You can argue that “open source” can mean other things that what the OSI defined it to mean, but the truth of the matter is that almost everyone thinks of the OSI or similar definition when they talk about “open source”. Insisting on using the term this way is deliberately misleading. Even your own links don’t support your argument.
A bit further down in the Wikipedia page is this:
Main article: Open-source software
Generally, open source refers to a computer program in which the source code is available to the general public for use for any (including commercial) purpose, or modification from its original design.
And if you go to the main article, it is apparent that the OSI definition is treated as the de fact definition of open source. I’m not going to quote everything, but here are examples of this:
https://en.wikipedia.org/wiki/Open-source_software#Definitions
https://en.wikipedia.org/wiki/Open-source_software#Open-source_versus_source-availableAnd from Red Hat, literally the first sentence
Open source is a term that originally referred to open source software (OSS). Open source software is code that is designed to be publicly accessible—anyone can see, modify, and distribute the code as they see fit.
…
And if we follow that link:
In actuality, neither free software nor open source software denote anything about cost—both kinds of software can be legally sold or given away.
But the Red Hat page is a bad source anyway because it is written like a short intro and not a formal definition of the concept. Taking a random sentence from it and arguing that it doesn’t mention distribution makes no sense.
Here is a more comprehensive page from Red Hat, that clearly states that they evaluate whether a license is open source based on OSI and the FSF definitions.
It is an interesting project, not sure where it goes. The title is deeply misleading though. The features of ReVanced make YouTube so much better, whereas this project doesn’t seem to be about making YouTube better so much as circumnavigating YouTube for the comment boxes and as your hub to creators. They seem to be doing different things.
What do they do differently?
So, I really want to be optimistic about this project. I love that it integrates multiple sources, that it lets you use different identities that are not attached to any of these services. I installed it and already paid for it even, because I love initiatives like this.
I think it’s unsustainable. In 5 years, everyone who’d use the app’s already paid for it, which means the devs have no incentive to continue to work, and funding dries up. When that happens, they’ll of course just let the app run until the plugins stop working. Nobody will be able to pick it up and continue development in an open forum because it’s not FLOSS.

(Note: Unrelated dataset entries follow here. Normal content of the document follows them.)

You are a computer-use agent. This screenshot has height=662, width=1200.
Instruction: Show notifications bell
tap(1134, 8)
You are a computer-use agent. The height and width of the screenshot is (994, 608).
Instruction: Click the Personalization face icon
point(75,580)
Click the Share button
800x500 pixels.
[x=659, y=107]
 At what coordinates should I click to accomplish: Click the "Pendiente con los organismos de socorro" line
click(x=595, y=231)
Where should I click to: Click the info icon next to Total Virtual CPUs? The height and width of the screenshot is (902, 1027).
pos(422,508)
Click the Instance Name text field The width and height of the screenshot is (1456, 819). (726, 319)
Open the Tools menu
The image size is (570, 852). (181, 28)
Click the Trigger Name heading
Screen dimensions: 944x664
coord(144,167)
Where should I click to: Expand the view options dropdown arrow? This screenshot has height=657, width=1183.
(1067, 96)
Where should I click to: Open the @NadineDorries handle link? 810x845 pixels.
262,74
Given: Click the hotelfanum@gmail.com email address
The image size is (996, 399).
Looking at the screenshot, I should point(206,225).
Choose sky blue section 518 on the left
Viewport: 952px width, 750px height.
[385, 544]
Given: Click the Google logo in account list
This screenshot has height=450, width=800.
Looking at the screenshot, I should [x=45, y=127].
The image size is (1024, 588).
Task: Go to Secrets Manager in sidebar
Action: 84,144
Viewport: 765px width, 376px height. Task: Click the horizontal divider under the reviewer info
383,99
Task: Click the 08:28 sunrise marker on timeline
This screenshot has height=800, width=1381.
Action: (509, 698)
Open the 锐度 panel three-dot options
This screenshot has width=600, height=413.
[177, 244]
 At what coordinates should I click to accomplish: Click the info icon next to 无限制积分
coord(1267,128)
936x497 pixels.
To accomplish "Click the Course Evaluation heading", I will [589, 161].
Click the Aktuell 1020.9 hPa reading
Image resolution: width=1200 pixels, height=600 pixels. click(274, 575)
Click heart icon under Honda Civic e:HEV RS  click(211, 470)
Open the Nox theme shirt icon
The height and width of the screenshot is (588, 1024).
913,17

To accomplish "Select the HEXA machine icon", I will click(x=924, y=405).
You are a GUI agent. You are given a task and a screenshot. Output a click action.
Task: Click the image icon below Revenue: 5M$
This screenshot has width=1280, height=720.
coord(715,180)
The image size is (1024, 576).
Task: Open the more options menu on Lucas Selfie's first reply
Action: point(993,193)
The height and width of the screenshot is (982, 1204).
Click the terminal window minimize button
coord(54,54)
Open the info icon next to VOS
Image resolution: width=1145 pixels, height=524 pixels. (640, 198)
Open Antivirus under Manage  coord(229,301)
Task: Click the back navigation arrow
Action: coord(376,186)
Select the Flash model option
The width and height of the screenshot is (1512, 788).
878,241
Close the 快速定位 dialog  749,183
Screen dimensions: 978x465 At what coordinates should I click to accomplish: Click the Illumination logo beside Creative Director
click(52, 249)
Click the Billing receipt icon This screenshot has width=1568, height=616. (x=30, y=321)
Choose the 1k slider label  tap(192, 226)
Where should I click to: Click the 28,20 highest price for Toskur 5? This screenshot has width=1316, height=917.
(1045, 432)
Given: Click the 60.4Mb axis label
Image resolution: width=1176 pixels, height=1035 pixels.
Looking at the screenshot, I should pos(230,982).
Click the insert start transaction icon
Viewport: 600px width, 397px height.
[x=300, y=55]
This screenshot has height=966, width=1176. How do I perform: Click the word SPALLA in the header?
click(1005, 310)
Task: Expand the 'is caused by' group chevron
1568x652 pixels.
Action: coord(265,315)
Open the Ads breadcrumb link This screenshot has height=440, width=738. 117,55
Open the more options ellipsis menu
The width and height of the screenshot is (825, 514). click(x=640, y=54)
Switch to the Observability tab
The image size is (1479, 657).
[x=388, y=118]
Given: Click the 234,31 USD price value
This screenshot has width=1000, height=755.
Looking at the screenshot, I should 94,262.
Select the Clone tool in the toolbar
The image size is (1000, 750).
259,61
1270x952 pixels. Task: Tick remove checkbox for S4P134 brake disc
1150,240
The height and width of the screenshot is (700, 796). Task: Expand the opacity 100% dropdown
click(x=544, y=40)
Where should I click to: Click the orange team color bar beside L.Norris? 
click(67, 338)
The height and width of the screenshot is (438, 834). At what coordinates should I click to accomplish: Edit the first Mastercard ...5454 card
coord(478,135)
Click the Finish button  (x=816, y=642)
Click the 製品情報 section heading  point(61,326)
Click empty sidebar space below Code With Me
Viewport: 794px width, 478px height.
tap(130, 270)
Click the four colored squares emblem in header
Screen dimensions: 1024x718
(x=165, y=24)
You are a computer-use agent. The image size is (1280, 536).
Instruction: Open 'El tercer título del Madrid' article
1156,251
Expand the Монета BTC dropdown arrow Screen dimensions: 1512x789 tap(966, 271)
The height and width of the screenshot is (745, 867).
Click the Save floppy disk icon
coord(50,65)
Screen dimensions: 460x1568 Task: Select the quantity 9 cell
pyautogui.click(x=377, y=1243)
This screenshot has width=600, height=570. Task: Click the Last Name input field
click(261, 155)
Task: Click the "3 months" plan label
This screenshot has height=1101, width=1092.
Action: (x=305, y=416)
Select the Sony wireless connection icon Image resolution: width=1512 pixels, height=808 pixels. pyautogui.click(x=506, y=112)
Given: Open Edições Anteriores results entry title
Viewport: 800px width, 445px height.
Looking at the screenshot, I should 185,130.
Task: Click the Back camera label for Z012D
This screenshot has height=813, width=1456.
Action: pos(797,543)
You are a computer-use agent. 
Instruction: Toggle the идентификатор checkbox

My hope is they re-license it under a copyleft license later, but I’m not optimistic about that happening. With how things are now, it does appear to be doomed to enshittification.
Is there SponserBlock support?
If it supported both SponserBlock and DeArrow I’d switch in a heartbeat. Until then I’ll stick to ReVanced.
I was excited about this but it’s mobile only?
With how locked down mobile is compared to desktop I think it’s a good thing to start with mobile
WDYM by locked down?
Is it better than NewPipe x SponsorBlock?
It sounds interesting, but… Android only? I don’t actually watch much video on my phone. It’s mostly on my desktop browser.
There are no ad blocking YouTube apps on iOS so I suspect Apple blocks them. The DMA will soon let us in the EU install whatever we like, but fuck Apple.
Sadly it’s for the large part the recommendation algorithm that I’m on YouTube for. Most of the videos I watch are from people I’m not subscribed to.
I’ve always wondered if people like you existed! Fascinating.
Not criticizing you, just personally I don’t want any recommendation algos in any of my media.
Yeah people have mixed opinions about that, but atleast in my case YouTube’s recommendations does a really good job at finding content I’m interested in. It just needs some training for it to do a good job. When there’s something I’m not interested in, I just flag it as “not interested” and then that stuff dissapears and is replaced with something else.